DATA LISTING -
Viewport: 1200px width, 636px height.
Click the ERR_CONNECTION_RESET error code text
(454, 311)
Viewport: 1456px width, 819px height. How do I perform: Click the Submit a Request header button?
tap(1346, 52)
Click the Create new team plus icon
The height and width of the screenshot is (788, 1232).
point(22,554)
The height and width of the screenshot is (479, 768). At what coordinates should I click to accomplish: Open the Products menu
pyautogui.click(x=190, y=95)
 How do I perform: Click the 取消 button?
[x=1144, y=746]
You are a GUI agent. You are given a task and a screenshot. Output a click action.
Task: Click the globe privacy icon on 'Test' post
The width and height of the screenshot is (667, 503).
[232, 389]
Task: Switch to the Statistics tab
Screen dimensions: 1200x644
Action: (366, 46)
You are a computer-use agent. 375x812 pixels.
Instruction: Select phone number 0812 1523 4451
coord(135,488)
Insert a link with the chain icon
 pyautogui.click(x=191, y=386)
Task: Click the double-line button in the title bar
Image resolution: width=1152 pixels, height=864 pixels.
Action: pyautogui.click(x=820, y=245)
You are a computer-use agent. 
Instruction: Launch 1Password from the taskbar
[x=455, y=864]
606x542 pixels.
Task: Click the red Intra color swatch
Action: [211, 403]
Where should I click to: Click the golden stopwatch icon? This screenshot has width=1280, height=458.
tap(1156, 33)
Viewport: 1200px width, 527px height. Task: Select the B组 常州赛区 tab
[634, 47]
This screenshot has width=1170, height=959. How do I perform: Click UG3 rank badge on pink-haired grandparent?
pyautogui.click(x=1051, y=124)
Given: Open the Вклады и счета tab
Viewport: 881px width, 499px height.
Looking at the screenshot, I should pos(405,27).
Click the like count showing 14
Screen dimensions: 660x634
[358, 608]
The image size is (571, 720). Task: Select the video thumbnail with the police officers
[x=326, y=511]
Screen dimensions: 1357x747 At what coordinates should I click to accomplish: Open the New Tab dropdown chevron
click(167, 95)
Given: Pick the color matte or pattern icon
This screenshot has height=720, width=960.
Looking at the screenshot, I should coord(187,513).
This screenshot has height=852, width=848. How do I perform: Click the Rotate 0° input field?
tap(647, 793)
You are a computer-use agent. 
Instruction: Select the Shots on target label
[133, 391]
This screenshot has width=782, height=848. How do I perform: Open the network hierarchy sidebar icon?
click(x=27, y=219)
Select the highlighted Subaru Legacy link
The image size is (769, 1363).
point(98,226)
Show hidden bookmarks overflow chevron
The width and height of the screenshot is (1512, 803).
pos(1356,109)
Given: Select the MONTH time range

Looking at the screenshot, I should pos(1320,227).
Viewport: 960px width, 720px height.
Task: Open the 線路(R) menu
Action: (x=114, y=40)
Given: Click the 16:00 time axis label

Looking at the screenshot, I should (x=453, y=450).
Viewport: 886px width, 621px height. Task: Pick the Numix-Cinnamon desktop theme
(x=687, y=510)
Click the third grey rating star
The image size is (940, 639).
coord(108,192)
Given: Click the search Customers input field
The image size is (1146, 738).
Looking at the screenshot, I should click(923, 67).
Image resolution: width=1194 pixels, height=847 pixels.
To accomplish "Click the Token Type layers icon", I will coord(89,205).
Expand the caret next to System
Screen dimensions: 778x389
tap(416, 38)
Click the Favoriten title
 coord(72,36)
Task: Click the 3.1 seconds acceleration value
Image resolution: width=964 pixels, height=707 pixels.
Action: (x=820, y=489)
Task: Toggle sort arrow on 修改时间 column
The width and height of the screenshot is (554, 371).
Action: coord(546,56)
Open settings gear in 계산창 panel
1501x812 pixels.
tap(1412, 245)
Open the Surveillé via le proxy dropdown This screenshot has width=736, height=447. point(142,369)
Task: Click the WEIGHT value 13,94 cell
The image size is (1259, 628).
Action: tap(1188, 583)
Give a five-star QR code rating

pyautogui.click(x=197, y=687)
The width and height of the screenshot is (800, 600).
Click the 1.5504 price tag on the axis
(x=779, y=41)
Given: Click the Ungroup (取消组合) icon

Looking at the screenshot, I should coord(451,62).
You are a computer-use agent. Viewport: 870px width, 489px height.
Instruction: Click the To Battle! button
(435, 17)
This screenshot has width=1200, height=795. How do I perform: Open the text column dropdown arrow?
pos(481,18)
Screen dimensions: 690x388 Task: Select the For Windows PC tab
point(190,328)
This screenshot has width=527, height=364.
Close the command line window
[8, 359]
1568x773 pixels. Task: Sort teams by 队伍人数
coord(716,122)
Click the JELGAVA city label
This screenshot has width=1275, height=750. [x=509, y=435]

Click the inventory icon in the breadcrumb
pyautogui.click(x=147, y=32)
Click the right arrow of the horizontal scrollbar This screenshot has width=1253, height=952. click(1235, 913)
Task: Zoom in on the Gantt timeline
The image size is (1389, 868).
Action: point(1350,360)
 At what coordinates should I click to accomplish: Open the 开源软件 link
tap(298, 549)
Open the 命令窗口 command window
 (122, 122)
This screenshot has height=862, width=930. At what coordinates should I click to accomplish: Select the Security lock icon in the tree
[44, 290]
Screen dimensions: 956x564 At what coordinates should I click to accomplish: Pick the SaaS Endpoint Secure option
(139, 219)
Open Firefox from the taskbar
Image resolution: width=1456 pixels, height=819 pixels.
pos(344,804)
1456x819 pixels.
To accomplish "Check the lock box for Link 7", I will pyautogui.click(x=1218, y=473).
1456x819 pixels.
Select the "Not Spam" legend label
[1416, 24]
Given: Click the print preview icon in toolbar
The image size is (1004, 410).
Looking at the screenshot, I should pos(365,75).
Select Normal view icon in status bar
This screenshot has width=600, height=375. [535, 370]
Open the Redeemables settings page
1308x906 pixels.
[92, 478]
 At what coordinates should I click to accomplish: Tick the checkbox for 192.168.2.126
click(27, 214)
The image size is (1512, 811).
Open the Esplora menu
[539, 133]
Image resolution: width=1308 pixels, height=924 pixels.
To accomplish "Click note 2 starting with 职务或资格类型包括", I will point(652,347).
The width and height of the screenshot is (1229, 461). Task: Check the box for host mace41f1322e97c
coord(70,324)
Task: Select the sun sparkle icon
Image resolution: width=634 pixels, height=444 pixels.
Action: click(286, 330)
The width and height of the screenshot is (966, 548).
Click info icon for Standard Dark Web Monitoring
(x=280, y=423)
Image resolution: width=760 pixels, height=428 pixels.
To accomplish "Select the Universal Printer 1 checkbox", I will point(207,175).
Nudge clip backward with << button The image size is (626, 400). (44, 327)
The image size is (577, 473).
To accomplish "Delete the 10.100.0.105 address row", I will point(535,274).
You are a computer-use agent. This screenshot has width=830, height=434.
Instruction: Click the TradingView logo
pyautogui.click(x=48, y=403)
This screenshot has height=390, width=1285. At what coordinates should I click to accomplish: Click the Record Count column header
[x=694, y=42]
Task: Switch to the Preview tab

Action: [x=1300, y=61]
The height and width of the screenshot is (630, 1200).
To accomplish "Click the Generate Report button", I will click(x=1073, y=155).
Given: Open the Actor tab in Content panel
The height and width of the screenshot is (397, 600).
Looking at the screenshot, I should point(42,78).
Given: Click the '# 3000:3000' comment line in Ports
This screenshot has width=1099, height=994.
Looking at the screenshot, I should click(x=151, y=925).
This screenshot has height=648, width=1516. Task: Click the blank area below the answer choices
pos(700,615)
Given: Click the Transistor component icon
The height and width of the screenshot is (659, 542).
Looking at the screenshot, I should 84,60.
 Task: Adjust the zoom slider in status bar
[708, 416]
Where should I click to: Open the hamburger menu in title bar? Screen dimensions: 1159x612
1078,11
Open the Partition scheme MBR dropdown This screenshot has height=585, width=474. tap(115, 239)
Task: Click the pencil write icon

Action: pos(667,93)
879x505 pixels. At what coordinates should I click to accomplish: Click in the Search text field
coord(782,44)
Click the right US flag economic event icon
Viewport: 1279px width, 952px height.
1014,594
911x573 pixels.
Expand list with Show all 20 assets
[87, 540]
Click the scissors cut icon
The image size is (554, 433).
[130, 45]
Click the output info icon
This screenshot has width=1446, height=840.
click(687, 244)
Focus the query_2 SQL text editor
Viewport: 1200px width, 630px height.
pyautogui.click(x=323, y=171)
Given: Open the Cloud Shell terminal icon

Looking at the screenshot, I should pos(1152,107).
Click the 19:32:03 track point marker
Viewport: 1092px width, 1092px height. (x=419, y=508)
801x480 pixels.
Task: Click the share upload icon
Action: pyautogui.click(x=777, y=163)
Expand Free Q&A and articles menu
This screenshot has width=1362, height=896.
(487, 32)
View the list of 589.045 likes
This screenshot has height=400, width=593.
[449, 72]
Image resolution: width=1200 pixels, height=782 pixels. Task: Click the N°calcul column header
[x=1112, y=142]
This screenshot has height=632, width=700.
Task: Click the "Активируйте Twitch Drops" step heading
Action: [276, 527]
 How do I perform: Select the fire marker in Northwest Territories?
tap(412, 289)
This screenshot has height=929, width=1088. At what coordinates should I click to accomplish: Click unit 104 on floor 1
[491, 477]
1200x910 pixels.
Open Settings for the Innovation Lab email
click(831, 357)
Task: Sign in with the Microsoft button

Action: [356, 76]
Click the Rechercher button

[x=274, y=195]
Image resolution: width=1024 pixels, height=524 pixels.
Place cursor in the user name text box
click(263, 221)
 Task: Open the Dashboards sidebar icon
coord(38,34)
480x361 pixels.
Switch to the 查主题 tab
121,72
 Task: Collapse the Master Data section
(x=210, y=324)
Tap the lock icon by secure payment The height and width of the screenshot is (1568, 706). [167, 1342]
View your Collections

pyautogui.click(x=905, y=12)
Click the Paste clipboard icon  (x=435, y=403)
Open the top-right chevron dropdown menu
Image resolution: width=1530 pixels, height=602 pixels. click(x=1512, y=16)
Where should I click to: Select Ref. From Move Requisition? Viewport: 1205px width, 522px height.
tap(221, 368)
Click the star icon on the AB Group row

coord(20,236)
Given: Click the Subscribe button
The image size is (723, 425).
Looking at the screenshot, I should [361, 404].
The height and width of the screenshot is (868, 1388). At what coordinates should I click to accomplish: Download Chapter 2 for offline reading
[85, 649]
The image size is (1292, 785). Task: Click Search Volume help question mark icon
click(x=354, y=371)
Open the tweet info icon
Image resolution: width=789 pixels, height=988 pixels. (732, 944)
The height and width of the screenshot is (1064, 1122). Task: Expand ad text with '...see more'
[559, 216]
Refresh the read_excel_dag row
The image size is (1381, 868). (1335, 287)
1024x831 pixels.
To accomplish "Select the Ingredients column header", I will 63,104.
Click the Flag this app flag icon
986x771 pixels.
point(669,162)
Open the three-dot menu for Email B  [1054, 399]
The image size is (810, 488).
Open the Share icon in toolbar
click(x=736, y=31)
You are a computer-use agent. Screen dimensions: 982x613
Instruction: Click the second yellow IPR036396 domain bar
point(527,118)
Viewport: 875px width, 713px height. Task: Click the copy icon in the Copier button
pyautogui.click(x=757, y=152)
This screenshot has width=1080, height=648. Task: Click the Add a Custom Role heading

SET PROBLEM - Give everything from the row containing "Viewport: 1456px width, 819px" down to the row containing "point(22,554)" again, swapping "Submit a Request" for "Open a Ticket" and leaving the rest unchanged.

EXERCISE RESPONSE -
Viewport: 1456px width, 819px height. How do I perform: Click the Open a Ticket header button?
tap(1346, 52)
Click the Create new team plus icon
The height and width of the screenshot is (788, 1232).
point(22,554)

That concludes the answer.